The Rise, Fall And Rise Of Chrysler
Chrysler, one of the “Big Three” automobile manufacturers in the United States. Founded in 1925 by Walter Chrysler, Chrysler has had their ups and downs. Why did Chrysler file for bankruptcy and how did they manage to get back on track?
In the 1980’s Chrysler was selling over 142,000 vehicles annually. As the years went by, that figure kept climbing, in some cases reaching as high as 650,000 per year. But after 2005, that number started to drop, by 2009 their sales dropped by 47%. So what had happened between 2005–2009 ish?
The biggest factor in the drop was the dizzying increase in fuel prices, oil went from $37.66/ barrel to $50.04, an increase of about 33% within one year, due to concerns of oil supplies, as it was needed heavily in Asia and in North America. This increase did not only affect consumers but also manufacturing plants, as they were paying more to access raw materials. The cost of steel went up, making it more difficult for Chrysler to reduce production costs.
American manufacturers had to pay their unionized employees a higher salary, in 2004, full-time employees who were union members had median weekly earnings of $781, compared to a non-member of $612.
The increase in fuel and in payrolls complicated the financial stability. On top of that, the housing bubble in the US collapsed, leading to the mortgage crisis in 2007, asking financial institutes for aid was not the easiest.
Chrysler made an announcement to lay off 22,000 workers, they started to outsource some of the work that they said was a non-core operation. Many factories closed down for good and many were downsizing.
The CEO at the time, Tom LaSorda said that “the turnaround plan should allow the Chrysler division to reduce losses in 2007 and return to profitability in 2008”. But that could not happen, as the three major U.S. automakers, GM, Ford and Chrysler entered into an economic crisis, in 2009 Chrysler's sales figure dropped down to 47%.
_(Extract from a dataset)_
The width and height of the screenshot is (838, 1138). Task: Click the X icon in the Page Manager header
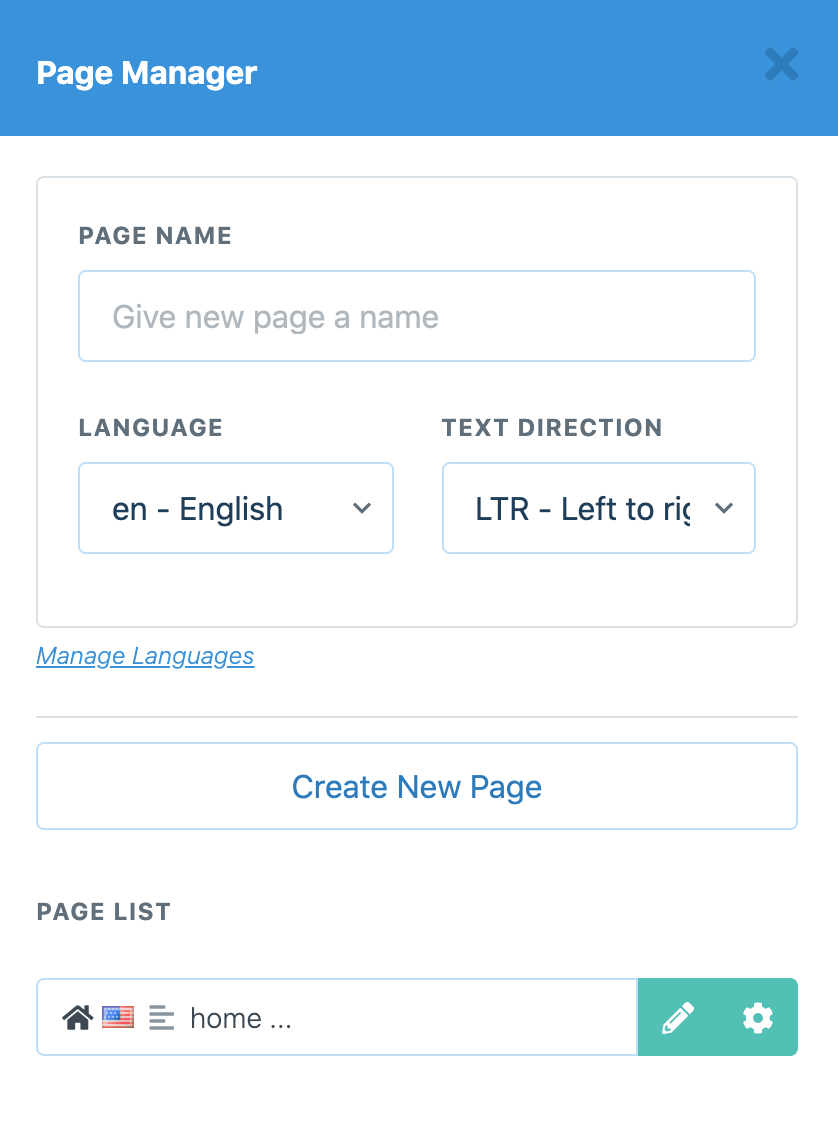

Chrysler was now facing a debt of $6.9 Billion, the Treasury Department demanded Chrysler lenders to reduce the amount of money the troubled automaker owed them. But the lenders that included Oppenheimer Funds, Perella Weinberg Partners and Stairway Capital refused. Chrysler situation became worst, and despite a personal message sent by the President, Barack Obama, to Chrysler’s main suppliers to reassure them that the company’s situation would be solved and that the path to recovery was a fact, the suppliers took the decision to suspend supplies. About 115,000 retired Chrysler workers depended on the company’s continued operation for healthcare benefits.
Chrysler had no option but to prepare itself for Chapter 11 bankruptcy, the process towards bankruptcy was not the easiest. The bankruptcy was to be completed within 30-60 days. The Treasury Department provided Chrysler with $8 billion in loans to get it through bankruptcy. About $3.3 billion from the loan was used to fund operations during bankruptcy, while the remaining $4.7 billion was to be used once the company would exit bankruptcy. In addition, the Canadian government also provided Chrysler with a loan of $2.7 billion to help support Chrysler’s Canadian operations. Using new funds, a deal was made, where Chrysler would combine the company with Fiat to stay in business. Most of the manufacturing operations were temporarily closed until the transaction with Fiat was finalized, many employees were temporarily laid off.
Chrysler also reached agreements with the worker unions to implement a reduction in labor costs, with a strategy where 55% of the company’s ownership would be under UAW (United Auto Workers).
It was decided that once the deal closes, Fiat will examine the cost structure of Chrysler to find additional savings. Fiat also promised to use Chrysler’s existing plants to build small cars. And on April 30, 2009, Chrysler filed for chapter 11 bankruptcy. As a result, UAW owned 55%, Fiat owned 20% with the option to increase it to 35%. The U.S. government was left with 8% and Canada with 2%.
But to truly keep it alive, sales were to get back on track, under the new ownership previous Chrysler Financial team disappeared. The man who brought Chrysler back on track was the CEO of Fiat, Sergio Marchionne. Under his leadership contracts with dealers were renegotiated from scratch, new contracts were signed with workers minimizing labor costs. Within a couple of years, Chrysler became a debt-free and profitable business, and on May 24, 2011, Fiat paid back the loan to the U.S. and Canadian government. On July 21, Fiat bought the Chrysler shares held by the United States Treasury. In 2017 Chrysler sold more than 2 million cars in the United States alone, more than double its 2009 sales. A combined effort from UAW, Fiat, Canadian and American governments provided financial support to keep the automaker alive, and as of today, Chrysler is going strong.